== Extract to read ==
Background Nowadays, automated phenotyping of plants is essential for precise and cost-effective improvement in the efficiency of crop genetics. In recent years, machine learning (ML) techniques have shown great success in classification and modelling of crop parameters. In this research, we consider the capability of ML to perform grain yield prediction in soybeans by combining data coming from different optical sensors via RF (Random Forest) and XGBoost (eXtreme Gradient Boosting). During the 2018 growing season, a soybean experiment was performed at the Agronomy Center for Research and Education (ACRE) in West Lafayette (Indiana, USA). Images were acquired by the Parrot Sequoia Multispectral Sensor and the S.O.D.A. compact digital camera on board senseFly eBee UAS (Unnamed Aircraft System) solution at different dates. Next, a standard photogrammetric pipeline is carried out by SfM (Structure from Motion). Multispectral imagery serves to analyse the spectral response of the soybean end-member in 2D. In addition, RGB images are used to reconstruct the study area in 3D, evaluating the physiological growth dynamics per plot via height variations and crop volume estimations. As ground truth, destructive grain yield measurements were taken at the end of the growing season.
Results Algorithms and feature extraction techniques were combined to develop a regression model to predict final yield from imagery, achieving an accuracy of over 90.72% by RF and 91.36% by XGBoost.
Conclusions Results provide practical information for the selection of phenotypes for breeding coming from UAS data as a decision support tool, affording constant operational improvement and proactive management for high spatial precision.

== Data extract ==
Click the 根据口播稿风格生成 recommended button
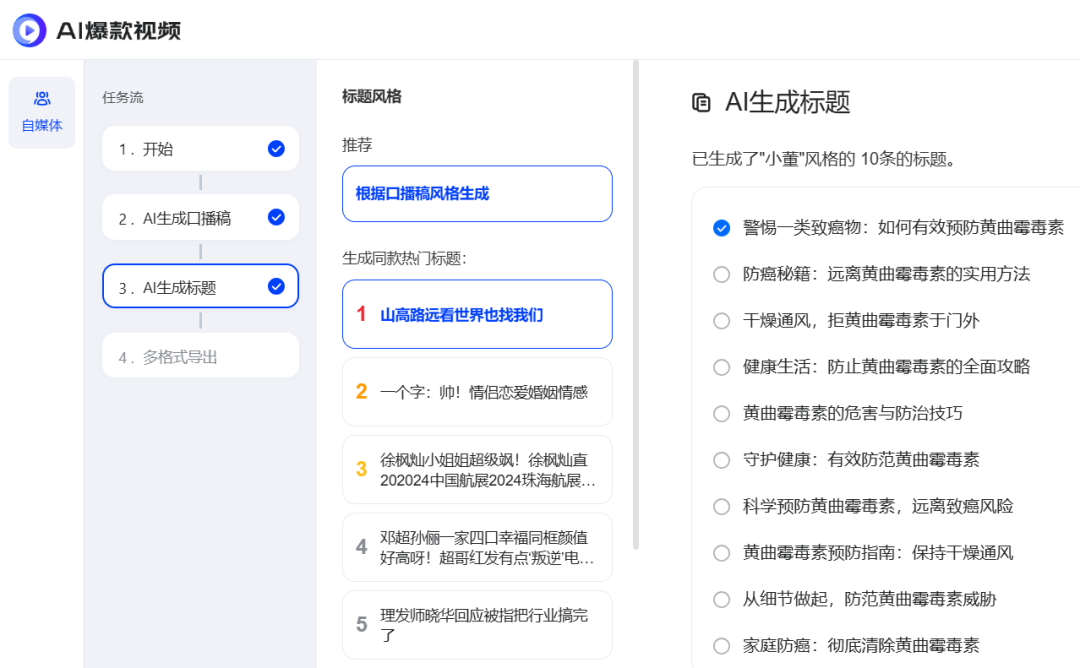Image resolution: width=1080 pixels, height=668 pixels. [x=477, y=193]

* * *

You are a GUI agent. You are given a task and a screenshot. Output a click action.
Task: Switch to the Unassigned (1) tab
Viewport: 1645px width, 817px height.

== Tasks ==
1. In the soybean yield study, duplicate the passage starting at "Results Algorithms and" and ending at "high spatial precision.".
2. According to the soybean yield study, what was used as ground truth?

== Answers to the problems ==
1.
Results Algorithms and feature extraction techniques were combined to develop a regression model to predict final yield from imagery, achieving an accuracy of over 90.72% by RF and 91.36% by XGBoost.
Conclusions Results provide practical information for the selection of phenotypes for breeding coming from UAS data as a decision support tool, affording constant operational improvement and proactive management for high spatial precision.

2. Destructive grain yield measurements taken at the end of the growing season.